Entries for locating described items
____

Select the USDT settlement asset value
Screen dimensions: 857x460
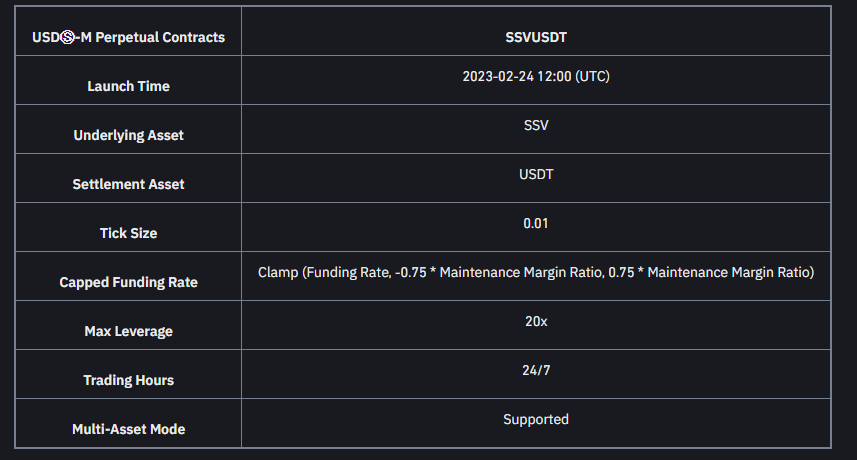coord(536,174)
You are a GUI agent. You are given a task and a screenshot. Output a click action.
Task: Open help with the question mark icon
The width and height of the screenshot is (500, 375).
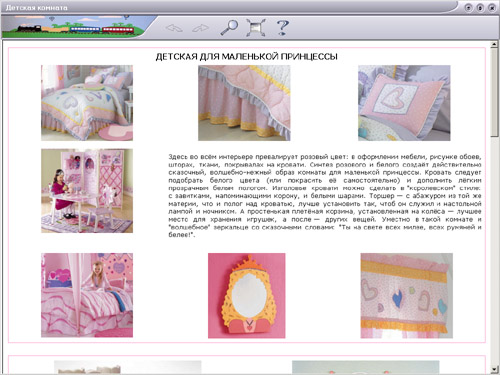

____

Rewrite the lines of all the entries with "screenshot" swapped for "screen capture" and everything else kept the same, leaving out the pictures.

(Solution to this task)
Select the USDT settlement asset value
Screen dimensions: 857x460
coord(536,174)
You are a GUI agent. You are given a task and a screen capture. Output a click action.
Task: Open help with the question mark icon
The width and height of the screen capture is (500, 375).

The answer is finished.